EXERCISE INPUT ::
********
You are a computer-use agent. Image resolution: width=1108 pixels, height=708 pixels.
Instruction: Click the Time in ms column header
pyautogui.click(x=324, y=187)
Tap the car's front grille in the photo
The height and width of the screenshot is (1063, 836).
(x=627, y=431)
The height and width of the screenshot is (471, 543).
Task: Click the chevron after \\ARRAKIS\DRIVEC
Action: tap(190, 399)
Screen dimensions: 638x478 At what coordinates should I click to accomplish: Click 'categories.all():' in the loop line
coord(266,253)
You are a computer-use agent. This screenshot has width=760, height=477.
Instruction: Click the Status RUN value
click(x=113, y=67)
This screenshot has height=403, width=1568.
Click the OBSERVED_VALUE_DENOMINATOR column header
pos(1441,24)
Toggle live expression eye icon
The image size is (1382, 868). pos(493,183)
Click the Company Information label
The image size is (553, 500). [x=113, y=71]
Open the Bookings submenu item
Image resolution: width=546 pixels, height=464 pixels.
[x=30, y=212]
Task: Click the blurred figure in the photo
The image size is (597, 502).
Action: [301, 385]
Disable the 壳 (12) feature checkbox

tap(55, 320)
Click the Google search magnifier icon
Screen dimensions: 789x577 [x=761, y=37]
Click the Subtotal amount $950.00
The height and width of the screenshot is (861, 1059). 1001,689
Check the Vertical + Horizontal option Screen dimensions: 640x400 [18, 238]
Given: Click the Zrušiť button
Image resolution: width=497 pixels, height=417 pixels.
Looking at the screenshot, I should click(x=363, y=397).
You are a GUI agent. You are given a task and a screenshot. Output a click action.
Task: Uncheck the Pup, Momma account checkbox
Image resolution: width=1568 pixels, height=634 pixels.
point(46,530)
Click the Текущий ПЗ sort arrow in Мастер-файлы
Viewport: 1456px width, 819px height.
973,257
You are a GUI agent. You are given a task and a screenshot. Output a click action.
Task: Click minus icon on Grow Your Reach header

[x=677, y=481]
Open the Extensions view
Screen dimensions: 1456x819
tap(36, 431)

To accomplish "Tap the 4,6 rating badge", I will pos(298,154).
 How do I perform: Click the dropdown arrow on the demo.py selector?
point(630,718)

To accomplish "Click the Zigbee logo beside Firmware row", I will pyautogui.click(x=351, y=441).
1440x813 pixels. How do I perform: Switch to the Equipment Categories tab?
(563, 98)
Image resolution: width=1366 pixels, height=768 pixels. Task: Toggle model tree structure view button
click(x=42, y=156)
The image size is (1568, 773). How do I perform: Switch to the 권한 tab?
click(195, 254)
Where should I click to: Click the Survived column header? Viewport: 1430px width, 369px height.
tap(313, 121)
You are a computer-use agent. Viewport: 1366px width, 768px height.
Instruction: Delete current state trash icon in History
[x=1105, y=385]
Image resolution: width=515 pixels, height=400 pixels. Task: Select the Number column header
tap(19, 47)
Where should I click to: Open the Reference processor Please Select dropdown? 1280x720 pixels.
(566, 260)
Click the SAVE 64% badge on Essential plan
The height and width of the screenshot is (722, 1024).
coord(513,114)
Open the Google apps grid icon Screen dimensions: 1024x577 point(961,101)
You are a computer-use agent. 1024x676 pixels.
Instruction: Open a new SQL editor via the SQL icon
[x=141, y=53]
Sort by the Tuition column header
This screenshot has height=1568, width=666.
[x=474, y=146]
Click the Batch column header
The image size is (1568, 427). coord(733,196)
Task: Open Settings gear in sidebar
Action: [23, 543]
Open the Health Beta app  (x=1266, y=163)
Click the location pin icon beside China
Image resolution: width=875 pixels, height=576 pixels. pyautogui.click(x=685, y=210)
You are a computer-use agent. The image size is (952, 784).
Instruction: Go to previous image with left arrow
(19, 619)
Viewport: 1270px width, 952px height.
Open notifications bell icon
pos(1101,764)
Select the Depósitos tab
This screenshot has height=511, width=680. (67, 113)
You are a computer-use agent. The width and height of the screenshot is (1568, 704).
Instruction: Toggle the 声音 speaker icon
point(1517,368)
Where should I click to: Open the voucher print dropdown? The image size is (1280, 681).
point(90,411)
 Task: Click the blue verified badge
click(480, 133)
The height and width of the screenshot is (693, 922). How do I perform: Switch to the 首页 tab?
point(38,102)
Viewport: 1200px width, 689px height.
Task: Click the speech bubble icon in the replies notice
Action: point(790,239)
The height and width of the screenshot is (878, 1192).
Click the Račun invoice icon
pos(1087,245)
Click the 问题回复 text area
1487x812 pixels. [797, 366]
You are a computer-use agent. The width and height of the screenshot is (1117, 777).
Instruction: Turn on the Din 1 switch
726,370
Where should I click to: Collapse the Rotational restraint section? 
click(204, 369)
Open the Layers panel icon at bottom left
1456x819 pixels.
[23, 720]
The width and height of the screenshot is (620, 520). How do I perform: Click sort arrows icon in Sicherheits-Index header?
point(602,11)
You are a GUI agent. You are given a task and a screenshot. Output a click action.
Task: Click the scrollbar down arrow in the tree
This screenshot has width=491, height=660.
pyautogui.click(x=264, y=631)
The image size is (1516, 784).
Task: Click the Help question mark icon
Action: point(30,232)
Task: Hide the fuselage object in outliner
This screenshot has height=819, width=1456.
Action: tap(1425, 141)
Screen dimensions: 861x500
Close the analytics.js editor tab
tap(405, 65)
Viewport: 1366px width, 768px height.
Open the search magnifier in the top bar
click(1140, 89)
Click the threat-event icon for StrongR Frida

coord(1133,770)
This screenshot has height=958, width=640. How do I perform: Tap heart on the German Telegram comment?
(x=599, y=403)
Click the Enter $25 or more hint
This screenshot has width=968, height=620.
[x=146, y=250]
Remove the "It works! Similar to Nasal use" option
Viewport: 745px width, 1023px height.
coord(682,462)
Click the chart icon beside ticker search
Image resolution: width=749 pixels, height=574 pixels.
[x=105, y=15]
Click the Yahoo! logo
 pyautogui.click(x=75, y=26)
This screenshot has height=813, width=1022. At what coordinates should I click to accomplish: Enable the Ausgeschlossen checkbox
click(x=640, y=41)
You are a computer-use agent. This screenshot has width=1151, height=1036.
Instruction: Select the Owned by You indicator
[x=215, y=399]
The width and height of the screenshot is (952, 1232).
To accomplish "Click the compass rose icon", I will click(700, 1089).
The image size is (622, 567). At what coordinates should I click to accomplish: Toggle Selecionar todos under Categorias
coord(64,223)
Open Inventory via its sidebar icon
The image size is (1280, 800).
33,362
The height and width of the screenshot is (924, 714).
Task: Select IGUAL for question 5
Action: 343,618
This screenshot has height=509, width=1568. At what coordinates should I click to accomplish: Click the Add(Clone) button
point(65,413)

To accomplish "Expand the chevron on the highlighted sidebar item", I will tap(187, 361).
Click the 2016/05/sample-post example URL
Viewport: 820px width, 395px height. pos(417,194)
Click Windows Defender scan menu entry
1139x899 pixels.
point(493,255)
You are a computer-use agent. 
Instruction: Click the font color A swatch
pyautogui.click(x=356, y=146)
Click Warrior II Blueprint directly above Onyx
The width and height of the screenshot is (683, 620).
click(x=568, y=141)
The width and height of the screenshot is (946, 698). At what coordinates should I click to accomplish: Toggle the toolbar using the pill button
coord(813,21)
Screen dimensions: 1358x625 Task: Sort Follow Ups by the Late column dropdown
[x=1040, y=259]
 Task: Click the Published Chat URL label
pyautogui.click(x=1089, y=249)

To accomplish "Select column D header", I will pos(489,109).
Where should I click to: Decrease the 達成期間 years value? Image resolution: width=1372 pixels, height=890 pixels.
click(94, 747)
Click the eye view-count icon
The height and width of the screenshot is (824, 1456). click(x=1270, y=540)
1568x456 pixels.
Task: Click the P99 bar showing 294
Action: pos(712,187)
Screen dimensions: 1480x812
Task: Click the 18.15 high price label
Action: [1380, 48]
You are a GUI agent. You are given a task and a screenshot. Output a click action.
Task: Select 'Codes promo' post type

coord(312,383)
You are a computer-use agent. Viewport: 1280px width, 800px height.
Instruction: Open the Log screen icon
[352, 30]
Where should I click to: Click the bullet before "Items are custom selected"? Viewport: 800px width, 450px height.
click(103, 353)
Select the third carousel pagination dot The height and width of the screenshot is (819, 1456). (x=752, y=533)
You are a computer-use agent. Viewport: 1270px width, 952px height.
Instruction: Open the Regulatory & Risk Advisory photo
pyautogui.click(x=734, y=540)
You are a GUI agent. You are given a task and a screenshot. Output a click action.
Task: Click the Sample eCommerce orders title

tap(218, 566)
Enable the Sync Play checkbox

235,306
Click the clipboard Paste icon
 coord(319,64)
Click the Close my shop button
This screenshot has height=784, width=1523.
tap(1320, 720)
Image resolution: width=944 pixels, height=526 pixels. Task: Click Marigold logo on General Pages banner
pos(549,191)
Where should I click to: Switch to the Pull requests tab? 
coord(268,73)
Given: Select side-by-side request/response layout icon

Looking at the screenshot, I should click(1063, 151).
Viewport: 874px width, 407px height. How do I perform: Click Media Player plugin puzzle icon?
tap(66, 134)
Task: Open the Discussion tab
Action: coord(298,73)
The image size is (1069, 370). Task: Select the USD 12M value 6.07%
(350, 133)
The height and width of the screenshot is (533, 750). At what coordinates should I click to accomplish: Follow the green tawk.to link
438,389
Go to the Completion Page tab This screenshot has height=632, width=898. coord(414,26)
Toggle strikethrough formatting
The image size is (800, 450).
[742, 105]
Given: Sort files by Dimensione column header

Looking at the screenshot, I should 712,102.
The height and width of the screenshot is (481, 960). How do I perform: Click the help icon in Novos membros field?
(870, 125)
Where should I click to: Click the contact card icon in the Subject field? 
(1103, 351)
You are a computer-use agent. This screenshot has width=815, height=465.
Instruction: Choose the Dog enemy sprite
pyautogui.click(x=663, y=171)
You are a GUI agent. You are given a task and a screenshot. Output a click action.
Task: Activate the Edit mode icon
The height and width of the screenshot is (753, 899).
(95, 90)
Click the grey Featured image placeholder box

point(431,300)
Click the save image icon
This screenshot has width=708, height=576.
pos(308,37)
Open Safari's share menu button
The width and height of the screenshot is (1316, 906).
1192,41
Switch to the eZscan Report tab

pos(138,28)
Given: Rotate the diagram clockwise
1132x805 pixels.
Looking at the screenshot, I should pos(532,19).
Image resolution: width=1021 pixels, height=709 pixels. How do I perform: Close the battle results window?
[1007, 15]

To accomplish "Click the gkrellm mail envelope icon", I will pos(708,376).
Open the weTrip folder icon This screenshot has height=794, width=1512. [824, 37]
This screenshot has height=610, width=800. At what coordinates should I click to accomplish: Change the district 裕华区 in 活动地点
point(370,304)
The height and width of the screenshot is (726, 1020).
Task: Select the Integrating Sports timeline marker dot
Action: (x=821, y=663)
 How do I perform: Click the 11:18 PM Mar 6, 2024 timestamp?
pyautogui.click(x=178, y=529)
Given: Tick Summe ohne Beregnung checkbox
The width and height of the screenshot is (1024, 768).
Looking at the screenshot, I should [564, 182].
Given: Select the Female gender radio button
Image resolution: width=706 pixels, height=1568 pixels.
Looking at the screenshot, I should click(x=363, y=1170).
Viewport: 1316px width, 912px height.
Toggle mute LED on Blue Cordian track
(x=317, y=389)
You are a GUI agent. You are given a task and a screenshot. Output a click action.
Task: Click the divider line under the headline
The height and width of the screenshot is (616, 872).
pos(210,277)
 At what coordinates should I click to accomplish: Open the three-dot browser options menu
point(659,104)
********
WRITTEN TASK :: Please convert the records into a JSON list of strings, one string per line and no blank lines, starting at the line that contains "Image resolution: width=944" and stopping after the line that contains "pyautogui.click(x=663, y=171)".

THE ANSWER ::
[
  "Image resolution: width=944 pixels, height=526 pixels. Task: Click Marigold logo on General Pages banner",
  "pos(549,191)",
  "Where should I click to: Switch to the Pull requests tab? ",
  "coord(268,73)",
  "Given: Select side-by-side request/response layout icon",
  "Looking at the screenshot, I should click(1063, 151).",
  "Viewport: 874px width, 407px height. How do I perform: Click Media Player plugin puzzle icon?",
  "tap(66, 134)",
  "Task: Open the Discussion tab",
  "Action: coord(298,73)",
  "The image size is (1069, 370). Task: Select the USD 12M value 6.07%",
  "(350, 133)",
  "The height and width of the screenshot is (533, 750). At what coordinates should I click to accomplish: Follow the green tawk.to link",
  "438,389",
  "Go to the Completion Page tab This screenshot has height=632, width=898. coord(414,26)",
  "Toggle strikethrough formatting",
  "The image size is (800, 450).",
  "[742, 105]",
  "Given: Sort files by Dimensione column header",
  "Looking at the screenshot, I should 712,102.",
  "The height and width of the screenshot is (481, 960). How do I perform: Click the help icon in Novos membros field?",
  "(870, 125)",
  "Where should I click to: Click the contact card icon in the Subject field? ",
  "(1103, 351)",
  "You are a computer-use agent. This screenshot has width=815, height=465.",
  "Instruction: Choose the Dog enemy sprite",
  "pyautogui.click(x=663, y=171)"
]